Since 2012, he has been an Assistant Presidential Envoy in the Volga Federal District.

Since November 11, 2015 he has been the Deputy Governor, Deputy Chairman of the Government of the Nizhny Novgorod region. He left the post in February 2018.

== Criminal Incidents ==
On the night of July 3–4, 2004, according to a friend who witnessed the incident, Antonov was preparing his car for a street race. After starting from a traffic light, the car clipped a pedestrian with its side. The impact was so strong that the pedestrian died from the injuries. According to Antonov's acquaintance, he did not drive far from the starting point. However, given that the deputy's Nissan could accelerate to 200 km/h in 10 seconds, even a short stretch of road was enough to reach deadly speed.

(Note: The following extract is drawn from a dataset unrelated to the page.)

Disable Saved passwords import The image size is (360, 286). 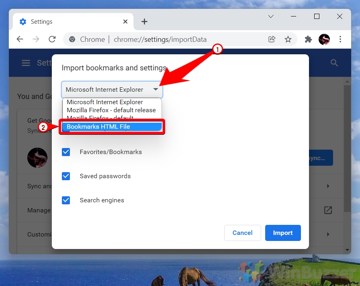(65, 176)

A criminal case was opened by the Prioksky District Prosecutor's Office under the Criminal Procedure Code of the Russian Federation, and an investigation was launched. The case was later transferred from the district to the regional prosecutor's office, but ultimately, the lawmaker was not held accountable and faced no punishment.

On September 19, 2017, journalists reported that Antonov was using a helicopter valued at €1.5 million. It was noted that his official income was insufficient to afford the purchase and maintenance of such an aircraft. The Prosecutor's Office of the Nizhny Novgorod Region conducted an investigation into the media reports regarding Deputy Governor Roman Antonov's use of a Eurocopter Colibri helicopter and found no violations of the law.